As cities around the United States celebrated Pride this month — including here in Denver on Saturday — there’s been a great deal of attention given to the prominent role that transgender folks have played in the LGBTQ rights movement in the country.
There’s also been a serious look into the ways anti-LGBTQ jackals have disproportionately focused their attention on trans people and trans kids over the last few years.
But, as with every June, there is often less acknowledgment given to the fact that Indigenous LGBTQ people were the first people on this continent victimized by the white Christians who arrived as Bible-thumping invaders — Indigenous peoples who are not only accepted, but also often venerated by their own people.
To be gay, lesbian, gender-nonconforming, nonbinary or trans is a blessing to Indigenous peoples; it’s a spiritual role in many nations and tribes known as Two-Spirit. If a Native person is Two-Spirit, they are holy people.
Long before the white man and their Bible came to this land, Two Spirit individuals were holy, healers of the people, and they still are today.
Historically — as my Oglala Lakota elders told me as a kid — to be Two-Spirit means that you have the spirit of a man and a spirit of a woman. It means that you’ve been blessed by the creator with the lens of both, and that’s what we call good medicine.
A straight man, after all, has only the lens of a straight man, and a straight woman has only the lens of a straight woman. A Two-Spirit person has at least the lens of both — and sometimes even more lenses, as some nations acknowledge that there exists more than just men and women, and have a long list of gender identities.
But when Christians blundered onto our ancestral lands, they waved the Christian Bible in our ancestors’ collective faces and called any Two-Spirit person “a sin” and “an abomination against God and nature.”
They were, of course, already aghast when they witnessed Indigenous women involved in politics; they would go into fits of rage at even the idea of Two-Spirit people sitting among them during meetings or discussions.
And though the U.S. government only legalized same-sex marriage in 2015, such unions had been commonplace between Two-Spirit people and recognized within Indigenous communities for thousands of years before the Christian encroachers arrived.
If a Native person is Two-Spirit, they are holy people.
White people showed up here, claimed to be more civilized than us and prided themselves on their faith and supposed logic, but then acted illogically, uncivilized and without the love for their neighbors as their Jesus preached.
Kayla Shaggy is Diné and Anishinaabe, and she’s Two-Spirit, which she points out is today a reclaimed identity, even among some Native peoples.

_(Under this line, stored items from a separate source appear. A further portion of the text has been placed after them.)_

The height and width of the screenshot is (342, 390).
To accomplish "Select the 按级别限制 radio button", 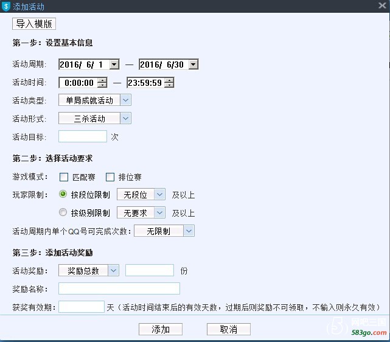I will (x=63, y=213).
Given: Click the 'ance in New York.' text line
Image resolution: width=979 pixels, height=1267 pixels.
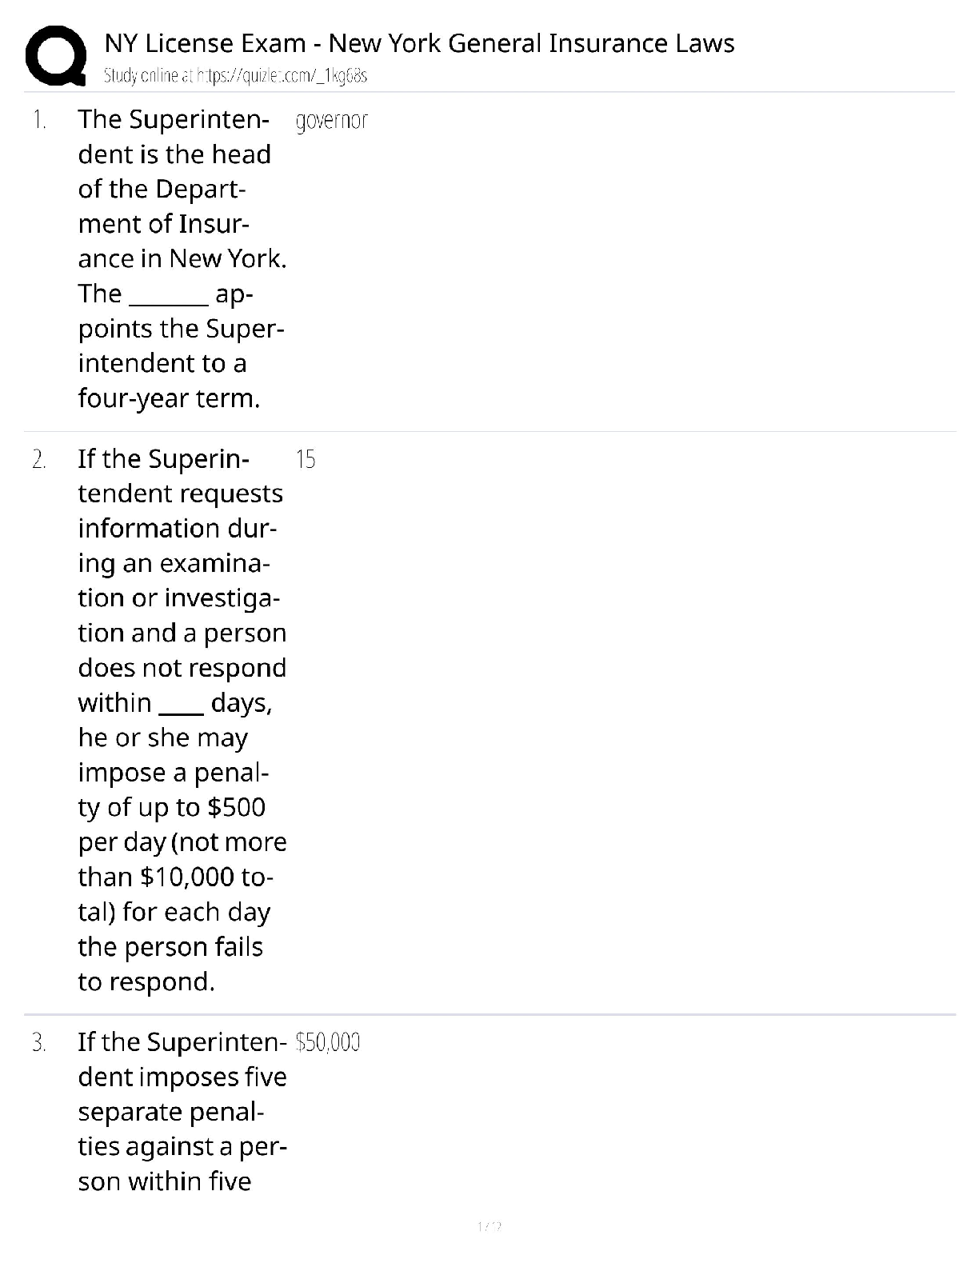Looking at the screenshot, I should 182,258.
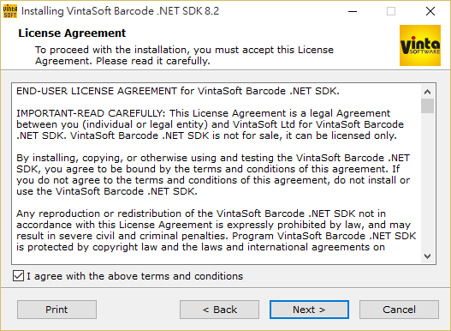Click the 'By installing, copying' paragraph

pyautogui.click(x=213, y=174)
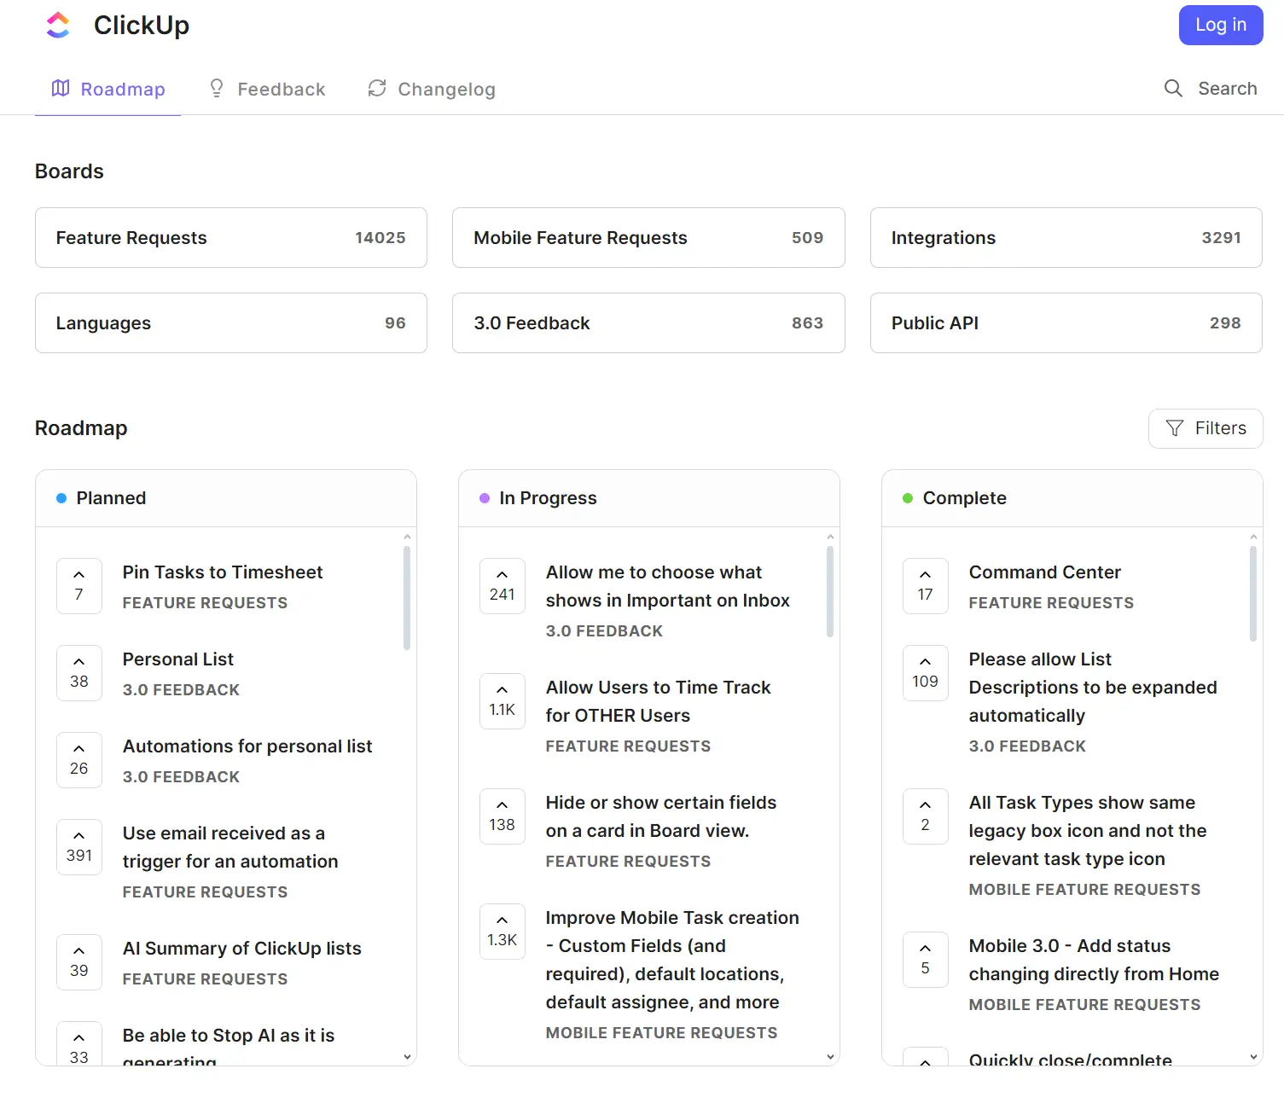
Task: Open search using the magnifying glass icon
Action: point(1173,88)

In part, this comes from specific white government policies: In America, the term was “Kill the Indian, save the man.” Together, the Catholic Church (predominantly) and the United States government worked to rid Indigenous children of their culture, language and spirituality by barreling through Indian country, preaching Jesus while forcing Indigenous children into boarding schools in the U.S. from 1860 through 1978. (Canada had a similar program in place from 1883 until the last one closed in 1996.)

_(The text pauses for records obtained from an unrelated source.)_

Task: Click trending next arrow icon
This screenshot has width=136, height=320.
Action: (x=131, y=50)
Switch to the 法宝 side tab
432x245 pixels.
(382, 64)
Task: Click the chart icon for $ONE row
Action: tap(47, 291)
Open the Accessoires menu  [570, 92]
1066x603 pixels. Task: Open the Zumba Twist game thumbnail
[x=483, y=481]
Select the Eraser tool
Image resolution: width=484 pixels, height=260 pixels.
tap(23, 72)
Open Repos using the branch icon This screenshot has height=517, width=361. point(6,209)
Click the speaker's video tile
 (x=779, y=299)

As a result of the Christian brainwashing endemic in those often-compulsory boarding schools, there’s a whole generation of Christian Indians who have largely forgotten or will not acknowledge the spiritual significance of Two-Spirit individuals; they shun them and speak (in the way of the white man) by referring to anyone like Shaggy as “a sinner.”
“That effect of colonization and the boarding school era created that animosity,” Shaggy said. “It’s a learned cycle of hate.”

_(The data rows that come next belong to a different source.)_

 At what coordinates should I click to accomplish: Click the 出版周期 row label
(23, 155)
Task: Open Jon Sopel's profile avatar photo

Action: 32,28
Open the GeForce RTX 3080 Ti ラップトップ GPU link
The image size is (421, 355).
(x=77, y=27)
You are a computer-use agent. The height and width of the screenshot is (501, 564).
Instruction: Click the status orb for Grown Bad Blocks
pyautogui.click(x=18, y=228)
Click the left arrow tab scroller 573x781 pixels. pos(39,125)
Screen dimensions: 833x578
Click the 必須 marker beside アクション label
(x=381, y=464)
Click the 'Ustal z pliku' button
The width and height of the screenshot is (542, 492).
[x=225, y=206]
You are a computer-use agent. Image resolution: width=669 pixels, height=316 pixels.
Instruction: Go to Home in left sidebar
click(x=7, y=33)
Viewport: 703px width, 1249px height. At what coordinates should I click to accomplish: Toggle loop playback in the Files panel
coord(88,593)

Non-Native LGBTQ people should not identify as Two-Spirit because it’s not a synonym but an ancient role in our communities.
Still, long before the white man and their Bible came to this land, Two Spirit individuals were holy, healers of the people, and they still are today. “It’s more than just an identity to take on,” Shaggy said. “It’s a ceremonial role.”
Two-Spirit is, indeed, exclusively Indigenous; it is not synonymous with all people who are LGBTQ, and non-Native LGBTQ people should not identify as such because it’s not a synonym but an ancient role in our communities.
“It was something we had to reclaim after colonization and an attempted erasure” Shaggy said. “If people want to be supportive and have solidarity with us, then they should have respect for that and not co-opt it.”
I’ve seen for myself the respect that Two-Spirit people command among our elders. One day, years ago, I was at the Four Winds American Indian Council Center in Denver when an elder with bad knees struggled to stand; his grandson told him to “sit down,” and that he’d get his grandfather whatever he needed. The elder told his grandson that he was standing in respect of the Two-Spirit who’d just arrived at the center, and then thanked the Two-Spirit for bringing good medicine into the space.
This is what Christians didn’t understand when they stumbled our way, and some still don’t today: It’s a blessing to be LGBTQ, and it’s holy to be Two-Spirit.